Par un mémoire, enregistré le 6 mars 2024, la caisse primaire d’assurance maladie (CPAM) de Paris, représentée par Me Fertier, demande au tribunal :
1°) de condamner l’AP-HP à lui verser la somme de 14 944,85 euros en remboursement des prestations versées en lien avec le dommage subi par la victime, assortie des intérêts au taux légal et de la capitalisation de ceux-ci ;
2°) de condamner l’AP-HP à lui verser l’indemnité forfaitaire de gestion prévue par le code de la sécurité sociale ;
3°) de mettre à la charge de l’AP-HP la somme de 2 000 euros au titre de l’article L. 761-1 du code de justice administrative.

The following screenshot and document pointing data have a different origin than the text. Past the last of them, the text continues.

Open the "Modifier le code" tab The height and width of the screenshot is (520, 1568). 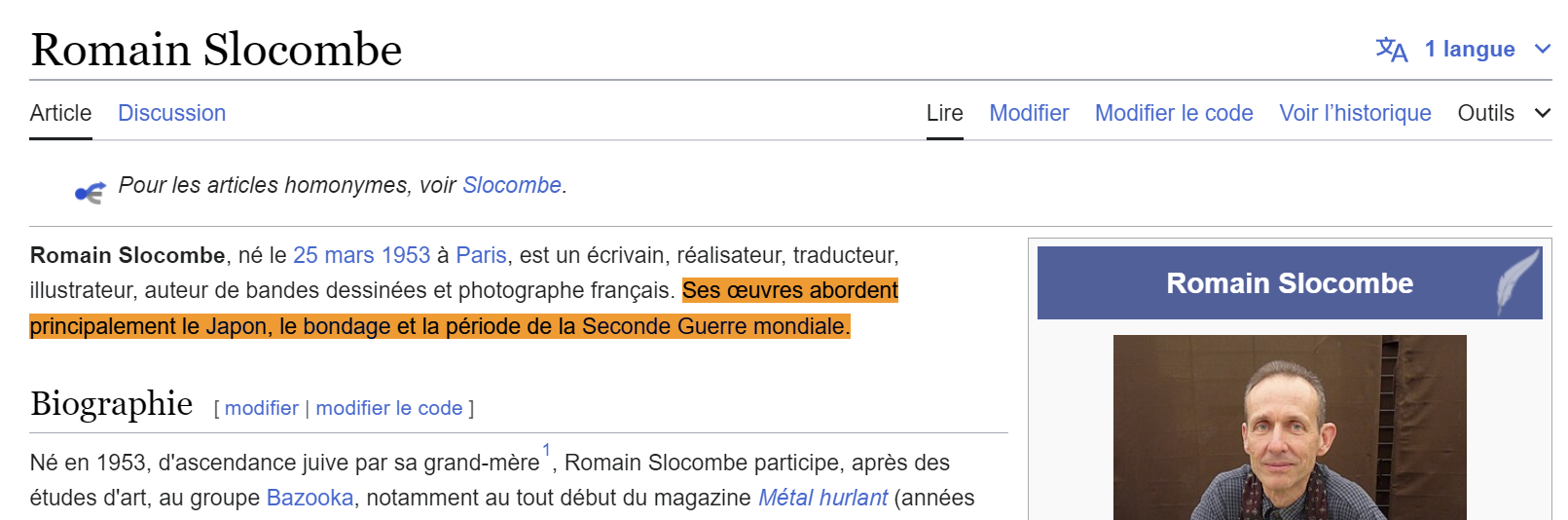point(1174,113)
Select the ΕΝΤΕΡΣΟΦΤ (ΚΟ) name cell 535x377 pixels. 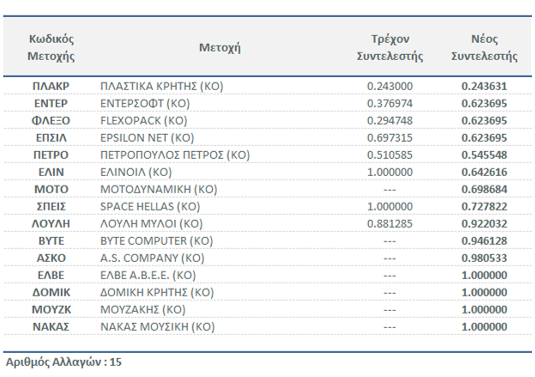coord(145,103)
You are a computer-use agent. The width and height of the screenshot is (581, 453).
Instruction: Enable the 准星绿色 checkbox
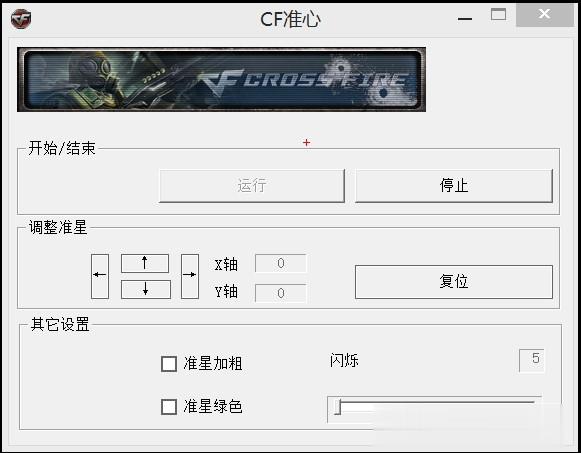point(169,407)
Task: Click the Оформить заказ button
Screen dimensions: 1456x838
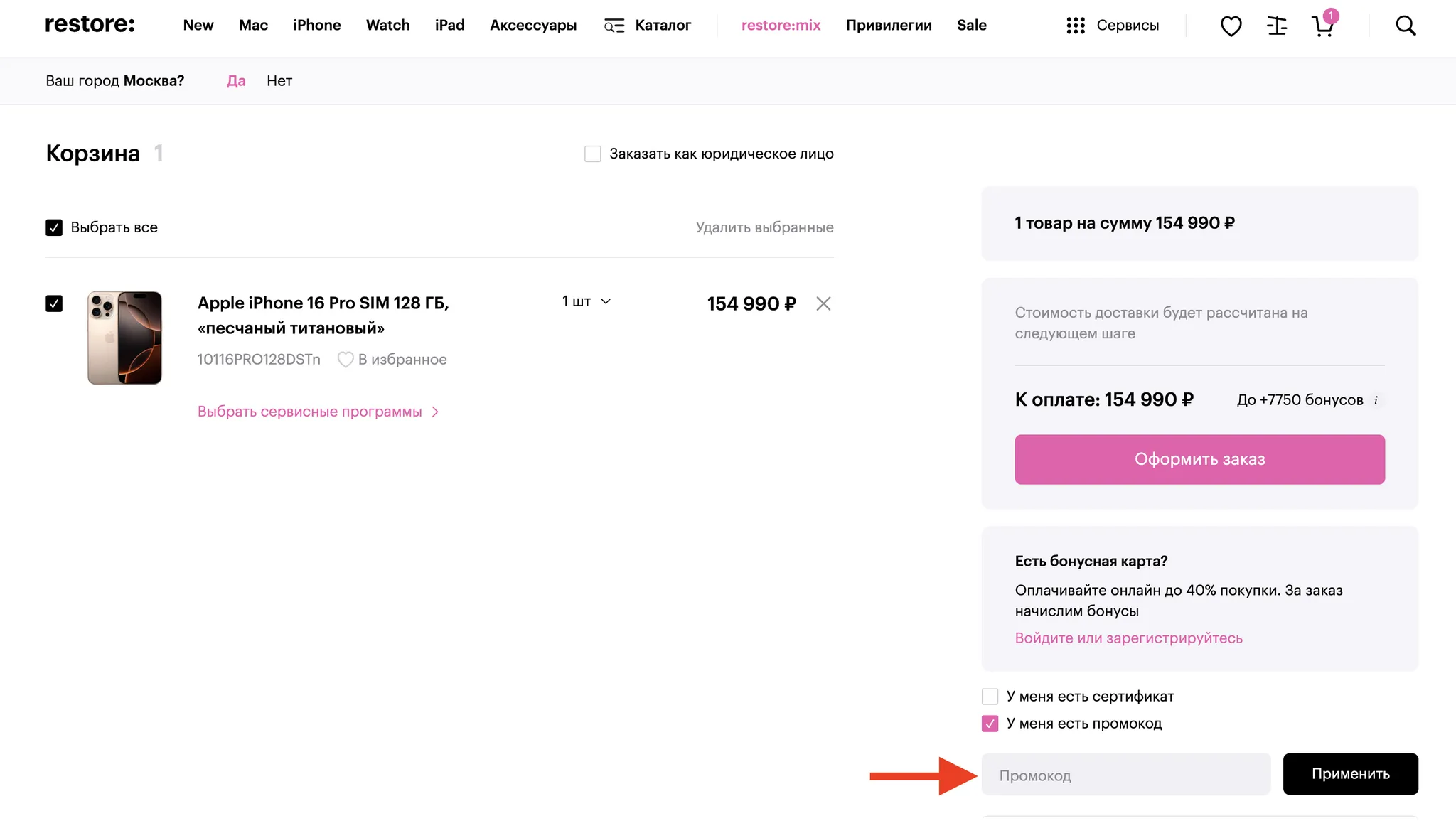Action: (x=1199, y=459)

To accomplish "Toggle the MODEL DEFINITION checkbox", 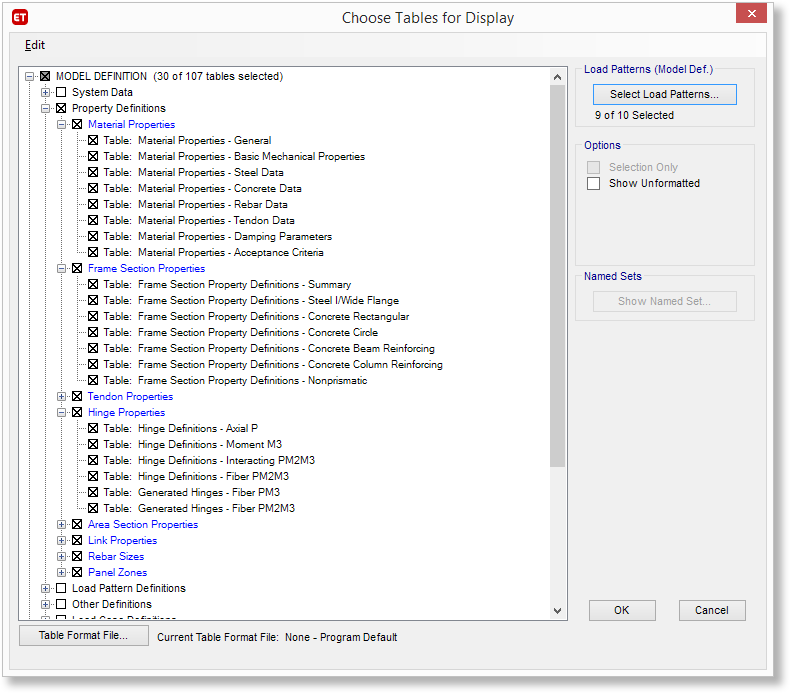I will coord(45,76).

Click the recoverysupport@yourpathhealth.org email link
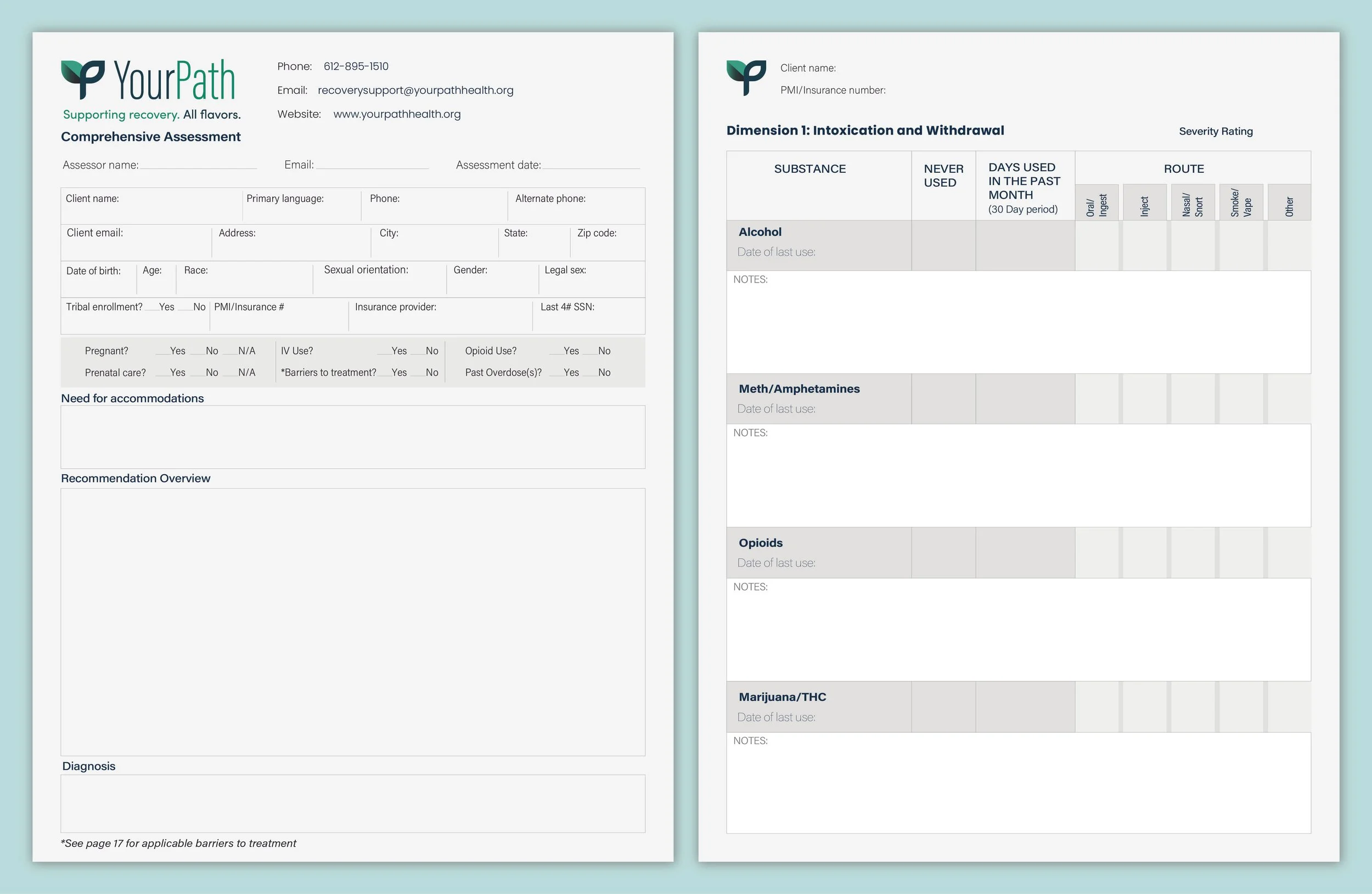(x=415, y=91)
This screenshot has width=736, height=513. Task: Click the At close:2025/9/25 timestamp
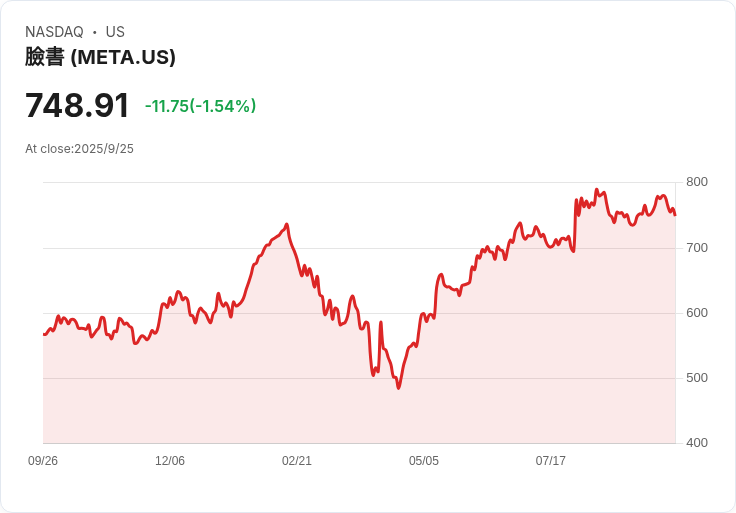[79, 149]
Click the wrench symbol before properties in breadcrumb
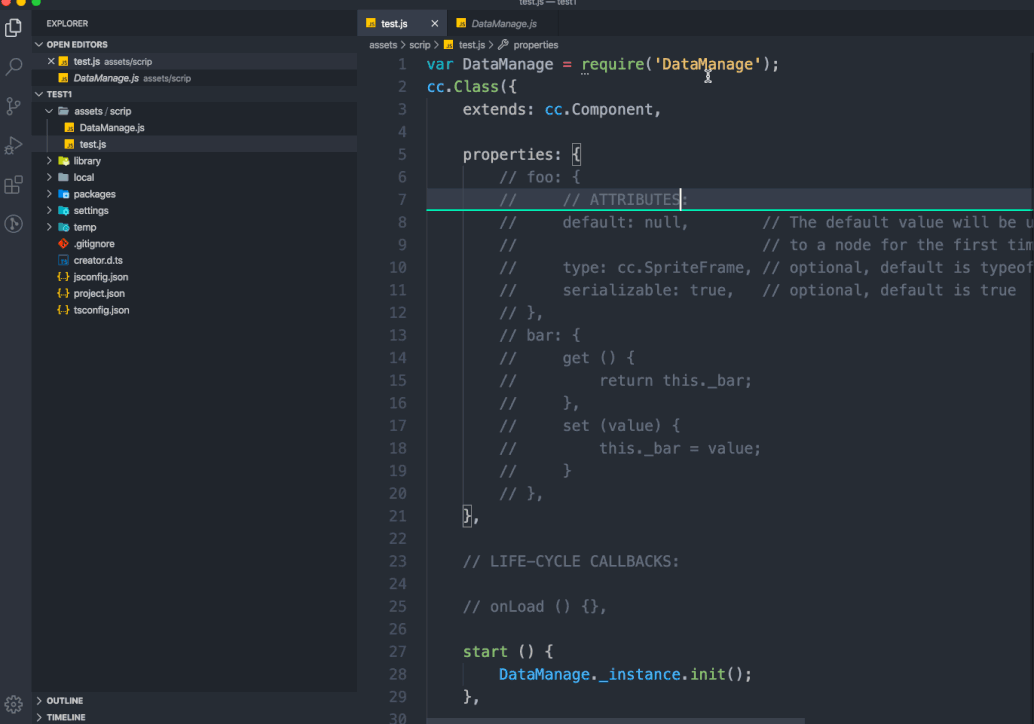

Elle soutient qu’elle est fondée à demander le remboursement par l’AP-HP de la somme de 14 944,85 euros, tenant compte du taux de perte de chance de 60%, somme exposée au titre des dépenses de santé actuelles et futures de la victime, et de ses pertes de gains professionnels actuels.
Par un mémoire en défense, enregistré le 15 mai 2024, l’Assistance publique-hôpitaux de Paris, représentée par Me Tsouderos conclut à ce que le tribunal réduise l’indemnité allouée à de plus justes proportions.
Elle fait valoir que :
- les demandes de Mme A… sont excessives et infondées en ce qui concerne les dépenses de santé futures, les pertes de gains actuels et futurs et le préjudice d’agrément ;
- s’agissant de l’indemnisation des dépenses de santé futures réclamée par la CPAM, elle n’a pas donné son accord exprès au versement immédiat d’un capital représentatif et s’oppose à ce que le tribunal la condamne au paiement des frais futurs par voie de capitalisation.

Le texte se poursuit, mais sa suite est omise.